▶ [EXERCISE]
Turn every one of the records below into a numbered list, one line per item, and leave out the blank lines.

*** EXTRACTED ENTRIES ***

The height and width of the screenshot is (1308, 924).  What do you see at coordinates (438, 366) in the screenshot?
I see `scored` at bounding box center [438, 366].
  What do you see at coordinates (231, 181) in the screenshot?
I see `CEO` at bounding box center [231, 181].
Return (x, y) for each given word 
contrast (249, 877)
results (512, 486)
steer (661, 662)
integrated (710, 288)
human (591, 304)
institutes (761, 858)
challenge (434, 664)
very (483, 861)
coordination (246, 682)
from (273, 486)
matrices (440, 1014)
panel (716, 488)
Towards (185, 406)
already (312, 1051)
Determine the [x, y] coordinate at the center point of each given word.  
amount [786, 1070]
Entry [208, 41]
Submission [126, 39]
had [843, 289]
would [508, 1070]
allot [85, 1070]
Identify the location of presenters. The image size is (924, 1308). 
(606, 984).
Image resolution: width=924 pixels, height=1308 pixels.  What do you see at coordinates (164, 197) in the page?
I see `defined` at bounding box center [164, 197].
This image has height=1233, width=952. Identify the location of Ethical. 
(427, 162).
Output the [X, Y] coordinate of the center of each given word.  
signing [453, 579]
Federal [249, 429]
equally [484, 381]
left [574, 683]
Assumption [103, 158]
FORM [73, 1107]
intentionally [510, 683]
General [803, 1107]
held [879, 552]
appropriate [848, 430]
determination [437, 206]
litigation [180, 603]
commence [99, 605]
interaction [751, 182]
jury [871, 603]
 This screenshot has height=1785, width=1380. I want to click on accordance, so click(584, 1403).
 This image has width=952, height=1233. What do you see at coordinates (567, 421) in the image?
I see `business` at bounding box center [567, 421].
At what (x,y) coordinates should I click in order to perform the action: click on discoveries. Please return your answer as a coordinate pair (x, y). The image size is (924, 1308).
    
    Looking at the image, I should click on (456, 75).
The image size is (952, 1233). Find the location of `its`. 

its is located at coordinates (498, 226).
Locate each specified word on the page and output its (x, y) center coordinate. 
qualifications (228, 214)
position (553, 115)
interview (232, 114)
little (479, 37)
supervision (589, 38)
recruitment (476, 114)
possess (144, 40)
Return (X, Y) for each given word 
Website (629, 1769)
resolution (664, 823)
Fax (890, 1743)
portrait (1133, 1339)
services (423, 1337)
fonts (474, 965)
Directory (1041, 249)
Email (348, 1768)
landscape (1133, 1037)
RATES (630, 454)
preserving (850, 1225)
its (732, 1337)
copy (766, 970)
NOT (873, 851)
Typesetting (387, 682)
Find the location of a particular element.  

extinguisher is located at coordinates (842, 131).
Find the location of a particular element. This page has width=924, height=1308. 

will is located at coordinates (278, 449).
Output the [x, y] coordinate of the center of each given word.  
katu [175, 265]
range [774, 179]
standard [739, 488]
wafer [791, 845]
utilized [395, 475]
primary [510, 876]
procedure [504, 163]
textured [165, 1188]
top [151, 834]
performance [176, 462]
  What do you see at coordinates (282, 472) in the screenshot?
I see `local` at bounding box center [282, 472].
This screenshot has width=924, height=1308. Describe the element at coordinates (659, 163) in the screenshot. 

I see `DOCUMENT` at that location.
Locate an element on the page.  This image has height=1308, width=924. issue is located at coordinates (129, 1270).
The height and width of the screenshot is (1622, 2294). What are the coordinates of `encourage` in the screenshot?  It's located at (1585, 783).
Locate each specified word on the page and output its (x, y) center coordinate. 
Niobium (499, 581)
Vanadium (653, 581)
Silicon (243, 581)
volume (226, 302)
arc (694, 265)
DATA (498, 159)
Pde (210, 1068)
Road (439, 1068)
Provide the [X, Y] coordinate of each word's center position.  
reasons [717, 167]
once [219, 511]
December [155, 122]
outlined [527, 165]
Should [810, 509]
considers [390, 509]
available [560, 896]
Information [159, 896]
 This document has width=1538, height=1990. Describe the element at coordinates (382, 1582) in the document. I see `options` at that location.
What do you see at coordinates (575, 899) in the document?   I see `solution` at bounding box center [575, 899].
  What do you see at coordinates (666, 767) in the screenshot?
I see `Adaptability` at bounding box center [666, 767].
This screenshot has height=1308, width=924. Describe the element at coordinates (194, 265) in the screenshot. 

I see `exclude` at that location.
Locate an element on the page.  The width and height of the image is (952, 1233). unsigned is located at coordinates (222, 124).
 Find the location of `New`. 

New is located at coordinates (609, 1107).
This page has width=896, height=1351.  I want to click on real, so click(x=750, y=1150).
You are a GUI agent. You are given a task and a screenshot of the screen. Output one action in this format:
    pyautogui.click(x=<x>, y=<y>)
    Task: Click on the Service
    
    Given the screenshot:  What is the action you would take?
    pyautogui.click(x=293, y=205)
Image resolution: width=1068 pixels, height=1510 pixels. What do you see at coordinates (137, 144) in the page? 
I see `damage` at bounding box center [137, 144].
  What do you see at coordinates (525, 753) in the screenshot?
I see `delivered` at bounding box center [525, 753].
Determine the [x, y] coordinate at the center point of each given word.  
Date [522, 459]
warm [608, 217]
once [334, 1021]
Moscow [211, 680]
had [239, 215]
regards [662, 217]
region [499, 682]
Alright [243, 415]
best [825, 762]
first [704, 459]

***

▶ [COMPLETED EXERCISE]
1. The height and width of the screenshot is (1308, 924).  What do you see at coordinates (438, 366) in the screenshot?
2. I see `scored` at bounding box center [438, 366].
3.   What do you see at coordinates (231, 181) in the screenshot?
4. I see `CEO` at bounding box center [231, 181].
5. Return (x, y) for each given word 
6. contrast (249, 877)
7. results (512, 486)
8. steer (661, 662)
9. integrated (710, 288)
10. human (591, 304)
11. institutes (761, 858)
12. challenge (434, 664)
13. very (483, 861)
14. coordination (246, 682)
15. from (273, 486)
16. matrices (440, 1014)
17. panel (716, 488)
18. Towards (185, 406)
19. already (312, 1051)
20. Determine the [x, y] coordinate at the center point of each given word.  
21. amount [786, 1070]
22. Entry [208, 41]
23. Submission [126, 39]
24. had [843, 289]
25. would [508, 1070]
26. allot [85, 1070]
27. Identify the location of presenters. The image size is (924, 1308). 
28. (606, 984).
29. Image resolution: width=924 pixels, height=1308 pixels.  What do you see at coordinates (164, 197) in the page?
30. I see `defined` at bounding box center [164, 197].
31. This image has height=1233, width=952. Identify the location of Ethical. 
32. (427, 162).
33. Output the [X, Y] coordinate of the center of each given word.  
34. signing [453, 579]
35. Federal [249, 429]
36. equally [484, 381]
37. left [574, 683]
38. Assumption [103, 158]
39. FORM [73, 1107]
40. intentionally [510, 683]
41. General [803, 1107]
42. held [879, 552]
43. appropriate [848, 430]
44. determination [437, 206]
45. litigation [180, 603]
46. commence [99, 605]
47. interaction [751, 182]
48. jury [871, 603]
49.  This screenshot has height=1785, width=1380. I want to click on accordance, so click(584, 1403).
50.  This image has width=952, height=1233. What do you see at coordinates (567, 421) in the image?
51. I see `business` at bounding box center [567, 421].
52. At what (x,y) coordinates should I click in order to perform the action: click on discoveries. Please return your answer as a coordinate pair (x, y). The image size is (924, 1308).
53.     Looking at the image, I should click on (456, 75).
54. The image size is (952, 1233). Find the location of `its`. 
55. its is located at coordinates (498, 226).
56. Locate each specified word on the page and output its (x, y) center coordinate. 
57. qualifications (228, 214)
58. position (553, 115)
59. interview (232, 114)
60. little (479, 37)
61. supervision (589, 38)
62. recruitment (476, 114)
63. possess (144, 40)
64. Return (X, Y) for each given word 
65. Website (629, 1769)
66. resolution (664, 823)
67. Fax (890, 1743)
68. portrait (1133, 1339)
69. services (423, 1337)
70. fonts (474, 965)
71. Directory (1041, 249)
72. Email (348, 1768)
73. landscape (1133, 1037)
74. RATES (630, 454)
75. preserving (850, 1225)
76. its (732, 1337)
77. copy (766, 970)
78. NOT (873, 851)
79. Typesetting (387, 682)
80. Find the location of a particular element.  
81. extinguisher is located at coordinates (842, 131).
82. Find the location of a particular element. This page has width=924, height=1308. 
83. will is located at coordinates (278, 449).
84. Output the [x, y] coordinate of the center of each given word.  
85. katu [175, 265]
86. range [774, 179]
87. standard [739, 488]
88. wafer [791, 845]
89. utilized [395, 475]
90. primary [510, 876]
91. procedure [504, 163]
92. textured [165, 1188]
93. top [151, 834]
94. performance [176, 462]
95.   What do you see at coordinates (282, 472) in the screenshot?
96. I see `local` at bounding box center [282, 472].
97. This screenshot has width=924, height=1308. Describe the element at coordinates (659, 163) in the screenshot. 
98. I see `DOCUMENT` at that location.
99. Locate an element on the page.  This image has height=1308, width=924. issue is located at coordinates (129, 1270).
100. The height and width of the screenshot is (1622, 2294). What are the coordinates of `encourage` in the screenshot?  It's located at (1585, 783).
101. Locate each specified word on the page and output its (x, y) center coordinate. 
102. Niobium (499, 581)
103. Vanadium (653, 581)
104. Silicon (243, 581)
105. volume (226, 302)
106. arc (694, 265)
107. DATA (498, 159)
108. Pde (210, 1068)
109. Road (439, 1068)
110. Provide the [X, Y] coordinate of each word's center position.  
111. reasons [717, 167]
112. once [219, 511]
113. December [155, 122]
114. outlined [527, 165]
115. Should [810, 509]
116. considers [390, 509]
117. available [560, 896]
118. Information [159, 896]
119.  This document has width=1538, height=1990. Describe the element at coordinates (382, 1582) in the document. I see `options` at that location.
120. What do you see at coordinates (575, 899) in the document?   I see `solution` at bounding box center [575, 899].
121.   What do you see at coordinates (666, 767) in the screenshot?
122. I see `Adaptability` at bounding box center [666, 767].
123. This screenshot has height=1308, width=924. Describe the element at coordinates (194, 265) in the screenshot. 
124. I see `exclude` at that location.
125. Locate an element on the page.  The width and height of the image is (952, 1233). unsigned is located at coordinates (222, 124).
126.  Find the location of `New`. 
127. New is located at coordinates (609, 1107).
128. This page has width=896, height=1351.  I want to click on real, so click(x=750, y=1150).
129. You are a GUI agent. You are given a task and a screenshot of the screen. Output one action in this format:
130.     pyautogui.click(x=<x>, y=<y>)
131.     Task: Click on the Service
132.     Given the screenshot:  What is the action you would take?
133.     pyautogui.click(x=293, y=205)
134. Image resolution: width=1068 pixels, height=1510 pixels. What do you see at coordinates (137, 144) in the page? 
135. I see `damage` at bounding box center [137, 144].
136.   What do you see at coordinates (525, 753) in the screenshot?
137. I see `delivered` at bounding box center [525, 753].
138. Determine the [x, y] coordinate at the center point of each given word.  
139. Date [522, 459]
140. warm [608, 217]
141. once [334, 1021]
142. Moscow [211, 680]
143. had [239, 215]
144. regards [662, 217]
145. region [499, 682]
146. Alright [243, 415]
147. best [825, 762]
148. first [704, 459]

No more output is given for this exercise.